Attenzione speciale meritano la scelta della scenografia e l’uso del palcoscenico. Per quanto concerne la prima, la povertà di uno sfondo bianco accompagnato da pochi complementi d’arredo nasconde due missioni per precise. In primo luogo, la retorica e l’energia dello scambio dibattute colmano pienamente lo spazio scenico, rendendo superfluo ed evitabile qualsiasi ulteriore arricchimento; in secondo luogo, la visione registica di Mariani è encomiabile nella scelta di ricorrere allo sfruttamento del palco su diversi piani di profondità. La soluzione risulta particolarmente felice sia per il significato simbolico che assume nella vicenda (la realtà di apparenze descritta nelle commedie leggere di Wilde è invero un realtà proteiforme,intuibile solo nella capacità di andare oltre ciò che si presenta davanti all’uomo in prima istanza), sia nel rendere più articolate le scene, la cui apparente maggiore complessità di lettura sfocia poi in risvolti ironici e divertenti, che permettono al pubblico di tirare un respiro di sollievo distraendosi dal serrato scambio di battute di Wilde.

Assume quindi significato notevole, in quest’ottica, la scelta di inserire una parte cantata nella recitazione.
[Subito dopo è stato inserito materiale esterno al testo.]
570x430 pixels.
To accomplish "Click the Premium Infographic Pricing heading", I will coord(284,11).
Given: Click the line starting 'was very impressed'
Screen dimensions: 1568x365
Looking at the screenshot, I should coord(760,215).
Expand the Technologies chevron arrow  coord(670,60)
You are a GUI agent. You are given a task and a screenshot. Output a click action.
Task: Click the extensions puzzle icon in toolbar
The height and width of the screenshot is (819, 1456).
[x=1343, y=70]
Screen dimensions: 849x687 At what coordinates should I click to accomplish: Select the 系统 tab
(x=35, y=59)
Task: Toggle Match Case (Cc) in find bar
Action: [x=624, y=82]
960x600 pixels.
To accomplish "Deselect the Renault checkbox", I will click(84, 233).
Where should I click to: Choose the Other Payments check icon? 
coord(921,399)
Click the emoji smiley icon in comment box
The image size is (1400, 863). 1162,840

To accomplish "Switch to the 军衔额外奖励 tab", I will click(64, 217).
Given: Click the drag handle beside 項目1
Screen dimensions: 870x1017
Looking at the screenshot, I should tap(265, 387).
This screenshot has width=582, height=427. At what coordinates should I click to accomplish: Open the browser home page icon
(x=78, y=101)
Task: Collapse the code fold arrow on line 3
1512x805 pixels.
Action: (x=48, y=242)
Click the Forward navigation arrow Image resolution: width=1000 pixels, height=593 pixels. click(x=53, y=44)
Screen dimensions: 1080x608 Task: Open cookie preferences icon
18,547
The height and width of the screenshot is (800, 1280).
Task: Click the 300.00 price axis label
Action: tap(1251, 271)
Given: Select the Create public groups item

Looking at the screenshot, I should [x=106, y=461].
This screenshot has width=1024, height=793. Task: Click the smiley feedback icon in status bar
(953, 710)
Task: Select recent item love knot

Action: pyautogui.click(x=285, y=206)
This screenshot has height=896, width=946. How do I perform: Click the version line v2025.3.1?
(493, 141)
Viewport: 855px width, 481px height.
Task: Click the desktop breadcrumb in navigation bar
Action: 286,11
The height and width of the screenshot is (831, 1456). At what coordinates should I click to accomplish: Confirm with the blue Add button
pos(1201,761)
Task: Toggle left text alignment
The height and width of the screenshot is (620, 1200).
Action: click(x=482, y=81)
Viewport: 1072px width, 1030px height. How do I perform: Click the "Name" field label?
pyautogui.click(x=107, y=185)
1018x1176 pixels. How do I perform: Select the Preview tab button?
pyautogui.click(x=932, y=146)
Nel tentativo di ottenere il perdono delle due fanciulle a seguito della falsa dichiarazione dei loro nomi, Algernoon e Jack si esibiscono in una sorta di implorazione di scuse melodica che colpisce il pubblico, provocando il tipico senso di straniamento, e facendolo per l’appunto riflettere ulteriormente sul tema portante dell’opera: nel momento in cui i ragazzi si interrompono, le ragazze enucleano le loro superficiali riflessioni così sottolineate ulteriormente – ciò che conta è apparire; l’importante non è la verità e la profondità del sentimento, quanto il mantenimento della maschera, del pubblico– l’importante non è la persona, ma il nome.

Nome, quello del Teatroindirigibile, che in effetti diventa sempre più importante: specularmente garanzia di una qualità crescente derivante dallo strenuo lavoro di appassionati per il teatro in ogni sua forma. Il tutto coronato in un connubio vincente tra arte e territorio nella location storica, emblema di Figino Serenza – segno di un’attenzione tangibile nel tenere vivo il legame tra Comune e Comunità.